Ericsson CEO to Cull Contracts as Cost Cuts Are Insufficient

Ericsson CEO to Cull Contracts as Cost Cuts Are Insufficient

Ericsson CEO Borje Ekholm promised to intensify efforts to cut costs and get rid of more than $1 billion in unprofitable contracts in his bid to revive the ailing Swedish wireless network supplier, according to Bloomberg.

First-quarter sales fell 11 percent to 46.4 billion kronor ($5.2 billion), Ericsson said. Analysts predicted revenue of 47.6 billion kronor on average. The company’s closely watched gross margin, the share of sales remaining after production costs, rose to 30.5 percent from a 15-year low of 26.1 percent in the previous quarter. Analyst had predicted 30 percent.
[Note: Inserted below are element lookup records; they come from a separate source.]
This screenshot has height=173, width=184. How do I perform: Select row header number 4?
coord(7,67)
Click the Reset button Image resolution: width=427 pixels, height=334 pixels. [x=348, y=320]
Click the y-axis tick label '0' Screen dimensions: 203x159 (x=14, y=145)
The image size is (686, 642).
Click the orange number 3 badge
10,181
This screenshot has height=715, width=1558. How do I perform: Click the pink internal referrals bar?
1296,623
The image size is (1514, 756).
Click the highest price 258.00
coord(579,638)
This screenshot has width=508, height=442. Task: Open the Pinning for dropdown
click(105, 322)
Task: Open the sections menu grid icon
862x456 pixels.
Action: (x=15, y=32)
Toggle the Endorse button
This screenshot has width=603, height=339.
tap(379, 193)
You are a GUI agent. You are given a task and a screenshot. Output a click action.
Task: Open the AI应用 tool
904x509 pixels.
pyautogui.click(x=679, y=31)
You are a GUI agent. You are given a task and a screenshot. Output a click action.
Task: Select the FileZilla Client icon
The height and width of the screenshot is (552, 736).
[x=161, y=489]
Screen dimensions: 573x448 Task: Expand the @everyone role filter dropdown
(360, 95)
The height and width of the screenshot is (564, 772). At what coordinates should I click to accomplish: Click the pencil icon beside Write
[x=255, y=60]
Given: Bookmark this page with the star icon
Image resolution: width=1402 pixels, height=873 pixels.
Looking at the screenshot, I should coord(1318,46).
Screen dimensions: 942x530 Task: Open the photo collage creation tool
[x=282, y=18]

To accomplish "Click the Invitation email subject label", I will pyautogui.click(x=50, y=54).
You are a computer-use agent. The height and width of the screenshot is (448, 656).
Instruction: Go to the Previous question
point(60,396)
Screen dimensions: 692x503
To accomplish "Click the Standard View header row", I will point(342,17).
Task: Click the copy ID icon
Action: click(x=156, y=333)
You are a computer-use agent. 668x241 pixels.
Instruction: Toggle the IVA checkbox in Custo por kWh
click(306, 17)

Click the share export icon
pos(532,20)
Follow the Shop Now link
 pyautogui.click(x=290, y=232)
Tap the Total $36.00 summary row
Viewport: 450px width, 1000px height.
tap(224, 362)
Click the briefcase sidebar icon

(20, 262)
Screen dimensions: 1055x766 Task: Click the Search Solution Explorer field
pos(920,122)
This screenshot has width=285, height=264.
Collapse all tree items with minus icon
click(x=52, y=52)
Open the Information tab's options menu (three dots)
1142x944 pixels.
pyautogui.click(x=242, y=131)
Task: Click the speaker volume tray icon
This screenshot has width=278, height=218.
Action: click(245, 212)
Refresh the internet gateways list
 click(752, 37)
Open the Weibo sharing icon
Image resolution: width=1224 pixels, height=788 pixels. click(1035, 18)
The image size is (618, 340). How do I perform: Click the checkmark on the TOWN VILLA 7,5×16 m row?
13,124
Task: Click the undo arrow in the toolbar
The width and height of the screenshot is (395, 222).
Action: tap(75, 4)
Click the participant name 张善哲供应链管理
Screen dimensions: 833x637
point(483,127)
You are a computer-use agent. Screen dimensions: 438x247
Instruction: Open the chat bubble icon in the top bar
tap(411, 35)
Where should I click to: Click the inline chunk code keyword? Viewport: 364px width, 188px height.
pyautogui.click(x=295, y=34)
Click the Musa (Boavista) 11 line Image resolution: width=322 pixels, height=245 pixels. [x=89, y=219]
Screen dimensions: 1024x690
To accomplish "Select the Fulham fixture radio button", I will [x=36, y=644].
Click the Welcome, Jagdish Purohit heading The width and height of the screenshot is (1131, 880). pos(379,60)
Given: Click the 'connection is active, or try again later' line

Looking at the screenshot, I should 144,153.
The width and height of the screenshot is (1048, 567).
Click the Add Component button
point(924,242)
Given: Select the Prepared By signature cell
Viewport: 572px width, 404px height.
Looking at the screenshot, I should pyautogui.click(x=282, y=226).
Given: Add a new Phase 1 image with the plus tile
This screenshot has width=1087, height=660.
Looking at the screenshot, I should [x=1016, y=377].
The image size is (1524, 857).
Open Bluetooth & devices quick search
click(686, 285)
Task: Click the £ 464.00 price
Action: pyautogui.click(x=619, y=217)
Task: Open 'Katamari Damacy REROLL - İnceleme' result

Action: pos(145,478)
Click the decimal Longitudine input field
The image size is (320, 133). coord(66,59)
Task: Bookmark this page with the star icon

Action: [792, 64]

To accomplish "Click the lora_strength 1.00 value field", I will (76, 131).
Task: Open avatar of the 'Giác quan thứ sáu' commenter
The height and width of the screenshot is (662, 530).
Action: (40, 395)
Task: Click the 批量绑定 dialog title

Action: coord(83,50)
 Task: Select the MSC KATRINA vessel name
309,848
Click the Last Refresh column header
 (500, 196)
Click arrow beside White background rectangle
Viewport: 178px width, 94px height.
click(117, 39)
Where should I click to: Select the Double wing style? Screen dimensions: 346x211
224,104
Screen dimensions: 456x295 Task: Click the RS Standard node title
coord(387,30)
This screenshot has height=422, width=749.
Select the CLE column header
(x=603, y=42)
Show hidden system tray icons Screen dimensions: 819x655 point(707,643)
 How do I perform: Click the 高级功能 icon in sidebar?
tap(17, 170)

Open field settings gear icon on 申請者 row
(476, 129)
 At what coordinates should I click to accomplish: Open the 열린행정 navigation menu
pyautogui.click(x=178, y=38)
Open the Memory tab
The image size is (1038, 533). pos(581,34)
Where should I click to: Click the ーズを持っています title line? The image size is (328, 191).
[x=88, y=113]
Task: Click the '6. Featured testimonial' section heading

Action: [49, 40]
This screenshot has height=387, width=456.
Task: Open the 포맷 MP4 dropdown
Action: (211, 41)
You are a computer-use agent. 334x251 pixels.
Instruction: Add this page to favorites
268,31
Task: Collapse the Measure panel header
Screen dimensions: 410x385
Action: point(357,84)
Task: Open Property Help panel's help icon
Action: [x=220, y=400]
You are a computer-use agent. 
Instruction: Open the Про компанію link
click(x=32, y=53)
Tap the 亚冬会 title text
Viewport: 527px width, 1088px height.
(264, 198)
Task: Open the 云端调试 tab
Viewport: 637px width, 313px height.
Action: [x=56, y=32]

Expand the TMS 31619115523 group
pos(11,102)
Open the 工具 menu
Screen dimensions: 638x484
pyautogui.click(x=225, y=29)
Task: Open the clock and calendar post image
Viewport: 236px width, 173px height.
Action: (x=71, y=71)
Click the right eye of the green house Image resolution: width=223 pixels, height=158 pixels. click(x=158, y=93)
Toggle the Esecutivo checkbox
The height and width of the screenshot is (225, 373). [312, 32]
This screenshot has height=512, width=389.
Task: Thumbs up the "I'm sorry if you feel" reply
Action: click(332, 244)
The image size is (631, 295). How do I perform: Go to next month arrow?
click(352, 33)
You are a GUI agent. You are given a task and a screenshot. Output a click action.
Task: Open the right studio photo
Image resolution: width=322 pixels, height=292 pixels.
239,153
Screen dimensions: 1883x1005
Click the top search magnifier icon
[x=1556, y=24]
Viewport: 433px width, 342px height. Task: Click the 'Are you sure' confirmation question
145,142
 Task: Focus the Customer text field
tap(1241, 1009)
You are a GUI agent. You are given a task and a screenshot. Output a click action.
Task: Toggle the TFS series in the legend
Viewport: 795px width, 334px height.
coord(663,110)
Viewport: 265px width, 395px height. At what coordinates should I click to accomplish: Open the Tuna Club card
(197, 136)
“The immediate priority is to improve profitability while also taking action to revitalize technology and market leadership,“ Ekholm said in a statement. “We are not satisfied with the cost structure of the company and the existing cost and efficiency program is not yielding sufficient results.“

A 12.3 billion-krona operating loss in the first quarter, weighed down by provisions and writedowns, underlines the urgency of Ekholm’s plan to revamp Ericsson. Aside from cost cuts, it also calls for a boost to sales of a new radio unit platform, promising lower costs for clients and better profitability.

Culling “low-performing“ contracts in Ericsson’s managed service business, which works with carriers to build networks and manage them on a day-to-day basis, will reduce sales through 2019, CFO Carl Mellander said in an interview. This year, the company expects the industry trends and business mix in mobile broadband from 2016 to prevail.

Ekholm last month put a media business and a unit that sells hardware for cloud computing up for strategic review, as he sharpens Ericsson ahead of the expected roll-out of 5G mobile networks in the coming years. In cloud products, Ericsson needs to gain necessary scale and the company is seeking “alternatives,“ Ekholm said. “Tangible improvements“ in profitability for the unit are expected during 2018.

The CEO said Ericsson could sell its media business, which provides equipment for video streaming and processing, or seek partnership deals to find new buyers for its products and services. The new radio platform unit, Ericsson Radio System, contributed to improving profitability and stabilized Ericsson’s market position, after several years of decline, Ekholm said.